→ YOUR GOAL
Please restate, word for word, the lines below that begin at the one with "479x260 pixels." and end at the one with "Task: Set chart zoom to 8h". Leave out all other lines.

==========

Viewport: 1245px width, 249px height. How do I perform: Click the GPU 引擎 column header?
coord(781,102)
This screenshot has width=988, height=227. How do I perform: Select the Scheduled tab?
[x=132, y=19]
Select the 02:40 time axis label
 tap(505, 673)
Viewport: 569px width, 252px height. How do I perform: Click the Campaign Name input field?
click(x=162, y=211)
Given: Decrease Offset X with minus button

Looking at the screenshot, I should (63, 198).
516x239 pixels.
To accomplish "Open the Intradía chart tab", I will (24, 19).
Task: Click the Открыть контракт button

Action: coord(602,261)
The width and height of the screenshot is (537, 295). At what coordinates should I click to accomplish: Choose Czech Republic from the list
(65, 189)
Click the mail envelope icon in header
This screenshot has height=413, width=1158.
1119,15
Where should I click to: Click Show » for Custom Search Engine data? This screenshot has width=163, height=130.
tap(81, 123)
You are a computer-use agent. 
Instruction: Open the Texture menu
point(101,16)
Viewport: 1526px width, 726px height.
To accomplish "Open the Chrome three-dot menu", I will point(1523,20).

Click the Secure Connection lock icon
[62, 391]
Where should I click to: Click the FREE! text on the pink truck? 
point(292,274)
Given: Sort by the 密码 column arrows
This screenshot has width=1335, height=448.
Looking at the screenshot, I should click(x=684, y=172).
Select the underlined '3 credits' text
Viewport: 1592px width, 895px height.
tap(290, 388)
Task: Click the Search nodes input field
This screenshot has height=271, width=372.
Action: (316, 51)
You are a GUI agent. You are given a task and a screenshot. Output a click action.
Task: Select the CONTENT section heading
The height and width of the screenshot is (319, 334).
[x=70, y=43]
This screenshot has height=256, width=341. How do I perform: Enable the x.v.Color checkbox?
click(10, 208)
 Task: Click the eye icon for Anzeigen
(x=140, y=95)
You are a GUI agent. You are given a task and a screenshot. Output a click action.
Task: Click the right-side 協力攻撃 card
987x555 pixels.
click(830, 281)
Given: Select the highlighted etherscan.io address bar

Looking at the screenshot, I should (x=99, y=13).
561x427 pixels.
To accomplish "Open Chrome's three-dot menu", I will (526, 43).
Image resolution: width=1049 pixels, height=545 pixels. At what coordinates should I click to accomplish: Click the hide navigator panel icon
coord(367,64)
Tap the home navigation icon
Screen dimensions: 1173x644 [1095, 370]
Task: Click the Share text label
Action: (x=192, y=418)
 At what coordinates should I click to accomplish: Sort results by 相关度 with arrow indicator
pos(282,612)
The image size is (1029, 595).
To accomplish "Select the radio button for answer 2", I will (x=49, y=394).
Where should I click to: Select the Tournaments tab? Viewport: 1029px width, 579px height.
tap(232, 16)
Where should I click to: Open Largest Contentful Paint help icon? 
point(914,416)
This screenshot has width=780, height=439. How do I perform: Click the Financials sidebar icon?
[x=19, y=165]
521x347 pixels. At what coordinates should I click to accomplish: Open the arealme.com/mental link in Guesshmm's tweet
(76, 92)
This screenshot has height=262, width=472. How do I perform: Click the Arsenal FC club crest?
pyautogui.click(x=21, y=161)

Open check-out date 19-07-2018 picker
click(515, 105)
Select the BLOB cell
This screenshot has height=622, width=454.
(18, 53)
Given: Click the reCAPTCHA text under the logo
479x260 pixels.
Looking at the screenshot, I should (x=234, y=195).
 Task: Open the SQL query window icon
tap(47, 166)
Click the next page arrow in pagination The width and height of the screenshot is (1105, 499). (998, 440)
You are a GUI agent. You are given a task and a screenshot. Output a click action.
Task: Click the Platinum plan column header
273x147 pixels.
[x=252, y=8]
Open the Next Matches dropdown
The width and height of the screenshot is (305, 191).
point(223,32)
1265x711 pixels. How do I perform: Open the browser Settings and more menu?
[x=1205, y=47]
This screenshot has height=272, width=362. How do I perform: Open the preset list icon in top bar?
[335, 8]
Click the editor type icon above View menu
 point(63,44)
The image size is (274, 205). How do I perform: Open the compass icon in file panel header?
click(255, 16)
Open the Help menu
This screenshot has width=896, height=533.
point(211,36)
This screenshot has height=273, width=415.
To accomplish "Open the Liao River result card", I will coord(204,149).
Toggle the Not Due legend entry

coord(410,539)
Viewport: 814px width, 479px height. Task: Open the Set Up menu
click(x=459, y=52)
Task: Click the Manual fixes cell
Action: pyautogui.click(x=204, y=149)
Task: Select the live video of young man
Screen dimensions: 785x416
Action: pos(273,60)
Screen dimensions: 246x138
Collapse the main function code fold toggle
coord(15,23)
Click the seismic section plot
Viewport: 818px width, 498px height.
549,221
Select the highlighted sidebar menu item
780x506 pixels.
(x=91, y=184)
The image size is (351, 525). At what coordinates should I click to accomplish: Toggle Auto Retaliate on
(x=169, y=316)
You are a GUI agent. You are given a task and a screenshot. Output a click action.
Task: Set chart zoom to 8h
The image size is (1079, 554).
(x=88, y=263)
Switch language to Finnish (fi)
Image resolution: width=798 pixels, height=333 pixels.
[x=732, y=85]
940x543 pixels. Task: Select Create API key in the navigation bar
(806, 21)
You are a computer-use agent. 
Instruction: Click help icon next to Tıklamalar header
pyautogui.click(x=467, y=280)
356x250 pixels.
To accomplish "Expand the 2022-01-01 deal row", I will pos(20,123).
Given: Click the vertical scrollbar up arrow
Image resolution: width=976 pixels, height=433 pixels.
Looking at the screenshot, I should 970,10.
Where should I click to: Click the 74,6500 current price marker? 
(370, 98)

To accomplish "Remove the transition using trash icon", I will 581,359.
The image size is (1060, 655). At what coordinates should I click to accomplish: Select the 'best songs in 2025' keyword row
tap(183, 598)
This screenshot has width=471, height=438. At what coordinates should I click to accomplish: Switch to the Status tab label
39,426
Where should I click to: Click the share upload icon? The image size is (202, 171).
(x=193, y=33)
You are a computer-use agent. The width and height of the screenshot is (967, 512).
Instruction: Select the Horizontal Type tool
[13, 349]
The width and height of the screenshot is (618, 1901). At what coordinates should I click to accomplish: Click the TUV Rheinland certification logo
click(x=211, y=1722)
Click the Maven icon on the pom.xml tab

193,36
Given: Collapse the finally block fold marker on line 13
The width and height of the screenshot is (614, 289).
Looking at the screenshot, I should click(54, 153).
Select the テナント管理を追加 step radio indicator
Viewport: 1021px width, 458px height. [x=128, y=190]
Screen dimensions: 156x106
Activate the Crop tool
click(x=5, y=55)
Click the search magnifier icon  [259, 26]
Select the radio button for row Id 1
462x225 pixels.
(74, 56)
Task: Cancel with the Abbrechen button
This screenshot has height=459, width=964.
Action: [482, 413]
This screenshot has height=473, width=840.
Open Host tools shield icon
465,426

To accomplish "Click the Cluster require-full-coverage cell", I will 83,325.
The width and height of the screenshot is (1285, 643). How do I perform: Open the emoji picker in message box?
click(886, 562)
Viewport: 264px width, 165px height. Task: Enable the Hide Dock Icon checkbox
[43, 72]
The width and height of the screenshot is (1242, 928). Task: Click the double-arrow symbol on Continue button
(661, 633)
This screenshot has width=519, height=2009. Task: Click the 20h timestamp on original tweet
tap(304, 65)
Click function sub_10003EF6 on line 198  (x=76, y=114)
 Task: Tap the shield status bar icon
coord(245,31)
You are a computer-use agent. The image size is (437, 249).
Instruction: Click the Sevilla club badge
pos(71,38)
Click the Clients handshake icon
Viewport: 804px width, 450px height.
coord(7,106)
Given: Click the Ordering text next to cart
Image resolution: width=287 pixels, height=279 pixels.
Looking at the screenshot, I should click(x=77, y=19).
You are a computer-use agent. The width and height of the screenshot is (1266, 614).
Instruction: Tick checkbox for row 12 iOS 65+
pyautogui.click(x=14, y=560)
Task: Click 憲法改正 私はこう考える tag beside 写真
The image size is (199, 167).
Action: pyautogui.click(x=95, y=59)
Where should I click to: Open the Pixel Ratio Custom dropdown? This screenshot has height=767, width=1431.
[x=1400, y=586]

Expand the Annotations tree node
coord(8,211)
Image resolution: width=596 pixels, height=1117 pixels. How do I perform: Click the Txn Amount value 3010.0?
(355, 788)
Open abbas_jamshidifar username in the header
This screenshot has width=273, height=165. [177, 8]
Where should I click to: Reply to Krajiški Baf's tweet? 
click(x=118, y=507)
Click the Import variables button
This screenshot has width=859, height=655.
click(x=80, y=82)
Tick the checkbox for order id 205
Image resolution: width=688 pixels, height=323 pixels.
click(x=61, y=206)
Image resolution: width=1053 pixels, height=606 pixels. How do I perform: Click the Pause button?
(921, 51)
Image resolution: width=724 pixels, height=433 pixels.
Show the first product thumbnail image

==========

→ ANSWER FOR THE TASK
479x260 pixels.
Looking at the screenshot, I should (x=234, y=195).
 Task: Open the SQL query window icon
tap(47, 166)
Click the next page arrow in pagination The width and height of the screenshot is (1105, 499). (998, 440)
You are a GUI agent. You are given a task and a screenshot. Output a click action.
Task: Click the Platinum plan column header
273x147 pixels.
[x=252, y=8]
Open the Next Matches dropdown
The width and height of the screenshot is (305, 191).
point(223,32)
1265x711 pixels. How do I perform: Open the browser Settings and more menu?
[x=1205, y=47]
This screenshot has height=272, width=362. How do I perform: Open the preset list icon in top bar?
[335, 8]
Click the editor type icon above View menu
 point(63,44)
The image size is (274, 205). How do I perform: Open the compass icon in file panel header?
click(255, 16)
Open the Help menu
This screenshot has width=896, height=533.
point(211,36)
This screenshot has height=273, width=415.
To accomplish "Open the Liao River result card", I will coord(204,149).
Toggle the Not Due legend entry

coord(410,539)
Viewport: 814px width, 479px height. Task: Open the Set Up menu
click(x=459, y=52)
Task: Click the Manual fixes cell
Action: pyautogui.click(x=204, y=149)
Task: Select the live video of young man
Screen dimensions: 785x416
Action: pos(273,60)
Screen dimensions: 246x138
Collapse the main function code fold toggle
coord(15,23)
Click the seismic section plot
Viewport: 818px width, 498px height.
549,221
Select the highlighted sidebar menu item
780x506 pixels.
(x=91, y=184)
The image size is (351, 525). At what coordinates should I click to accomplish: Toggle Auto Retaliate on
(x=169, y=316)
You are a GUI agent. You are given a task and a screenshot. Output a click action.
Task: Set chart zoom to 8h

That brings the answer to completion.